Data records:
--- start ---
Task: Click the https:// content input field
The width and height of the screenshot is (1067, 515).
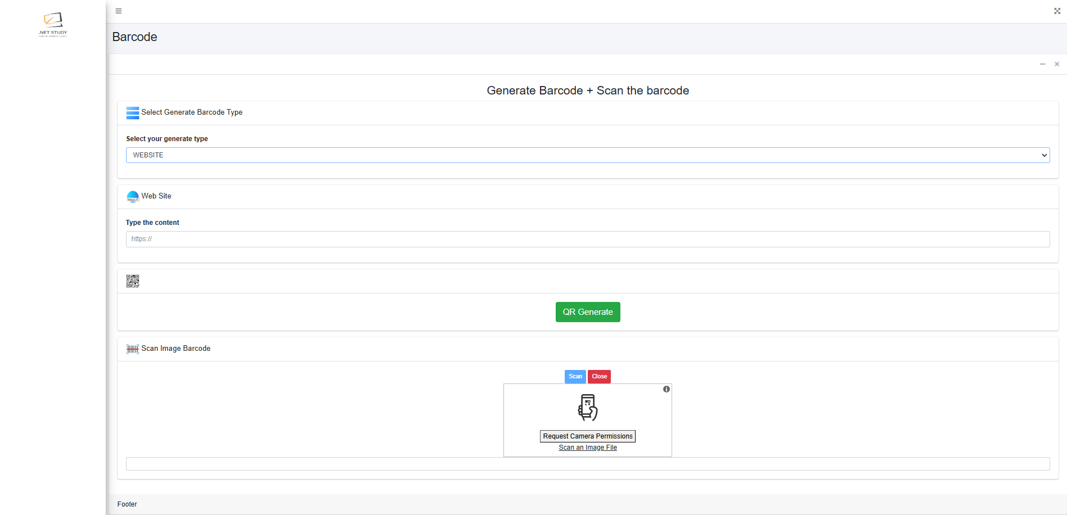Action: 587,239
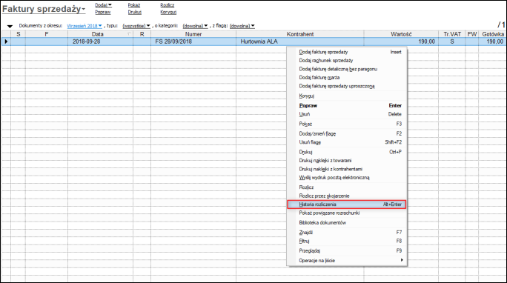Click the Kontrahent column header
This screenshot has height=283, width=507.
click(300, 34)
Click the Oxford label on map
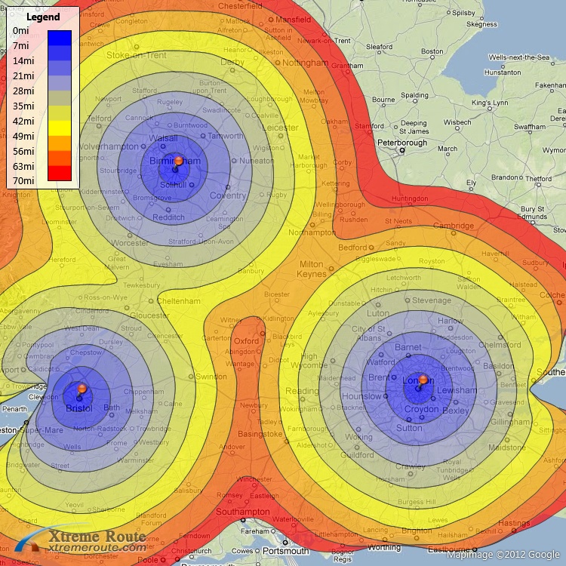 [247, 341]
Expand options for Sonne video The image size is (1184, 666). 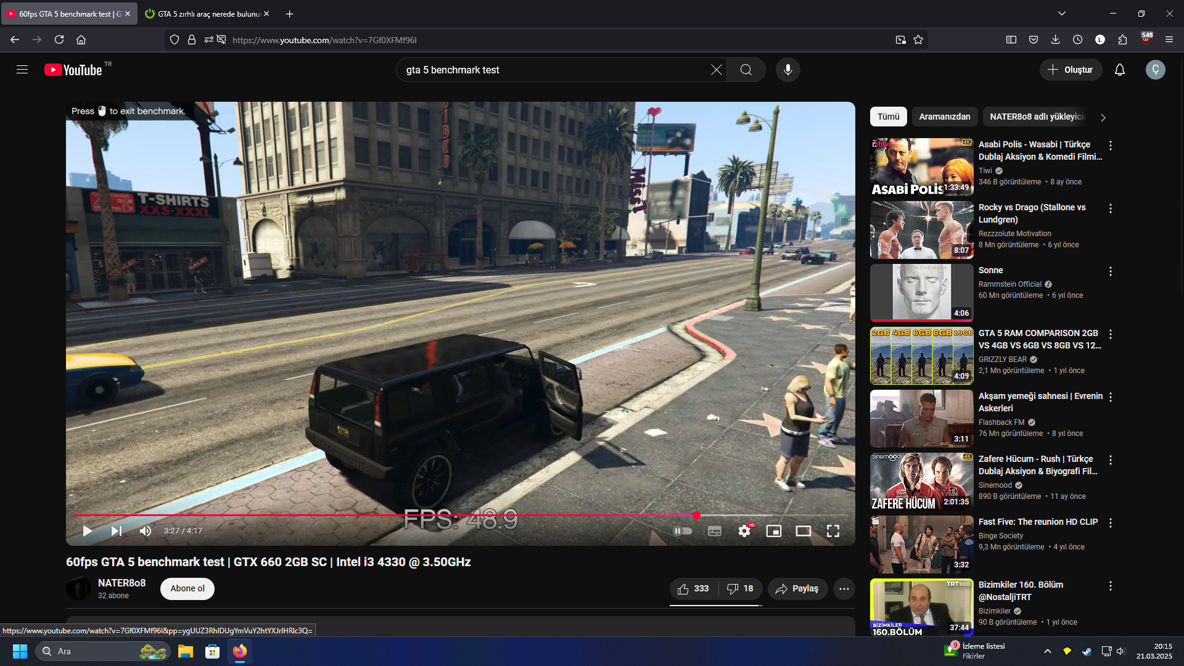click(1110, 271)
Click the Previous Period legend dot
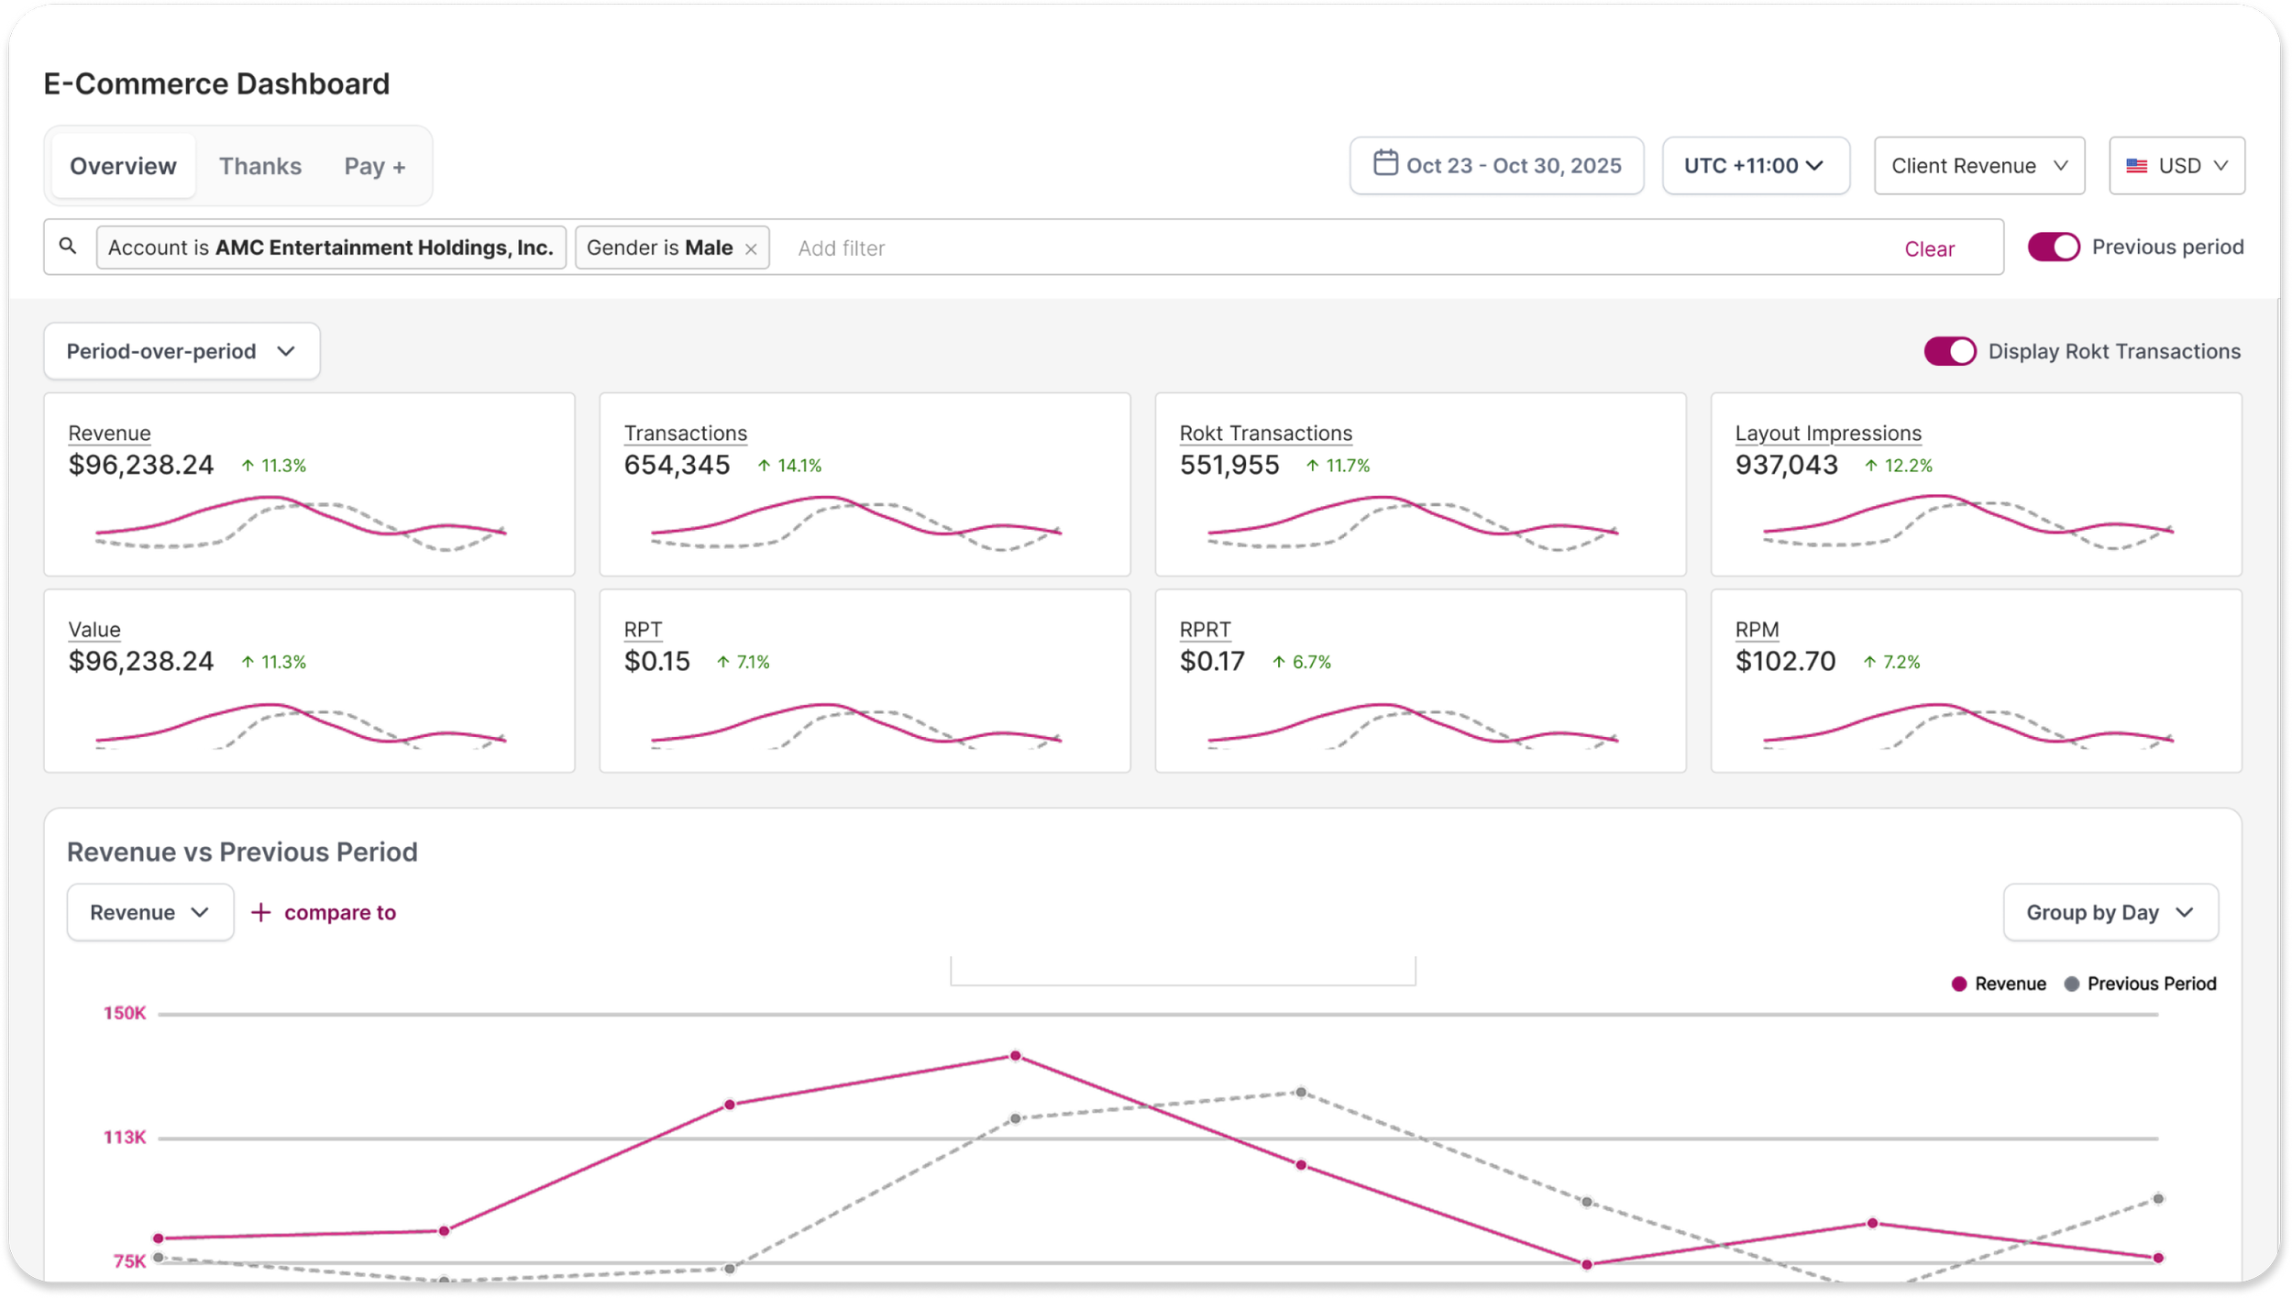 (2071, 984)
--- end ---
* _GIVEN REQUEST_
List every line in the items above that contains the string "height", treating uppercase and lowercase as different.

* _FINAL RESULT_
The width and height of the screenshot is (1067, 515).
This screenshot has height=283, width=507.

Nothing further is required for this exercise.